"We don’t just sit and wait for better times ahead."
By most indications, Filipinos have reason to be hopeful. The number of new COVID-19 cases has been declining in the last few days, the positivity and reproduction rates are on a downward trend, and many restrictions have been lifted. Some 24.5 million have been fully vaccinated; another 28.3 million are awaiting their second dose.
These developments are giving people a little more room to go out and relive the sense of normalcy that has been missing for far too long. They have also breathed some life into businesses, which have seen a slump in the past year and a half.
The Education Department is even fleshing out the details for a pilot return to face-to-face classes: Some 30 schools are participating.
Lest we get carried away, however, by a renewed sense of freedom, let us remember: The virus is still with us.
The vaccination rate is a mere 32 percent of the government target in order to achieve herd immunity. The intensive care units of hospitals are still full. Amid these, many medical frontliners, exhausted by more than a year of not getting the pay they deserve amid great risk, are resigning and looking for lucrative jobs abroad.

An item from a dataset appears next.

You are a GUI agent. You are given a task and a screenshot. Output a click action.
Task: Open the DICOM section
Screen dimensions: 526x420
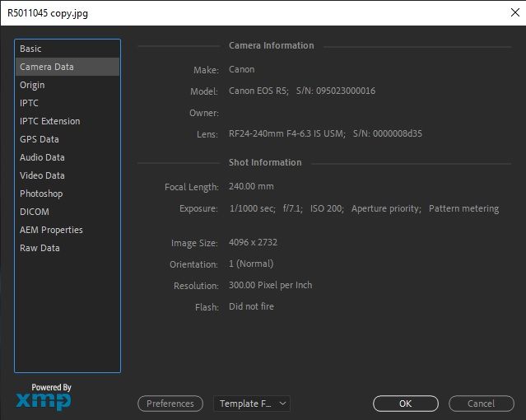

If we are not careful, these early gains may be wiped out again. Greater mobility and economic activity, as well as a general sense that things are improving, may cause complacency. People might be less assiduous in following protocol, if they ever were in the first place.
Recent developments are causing us to dare to hope again, but this time around we should not stop with simply hoping. We should, instead, recognize that we each have a role to play in ensuring that the recovery is sustained.
We can begin by acknowledging that it remains our responsibility to abide by health protocols religiously, and to call out those who appear to think the crisis is over.
We can follow it up by keeping abreast of developments in governance and holding our leaders accountable for the imprudent decisions they make.
Finally we can assert ownership of our fate by ensuring we are able to vote in the May elections and choosing carefully the candidates we will put in office.
We don’t sit and wait for better times ahead. Instead, we must all do what we can to ensure the end-game is as close to the ideal as we can imagine.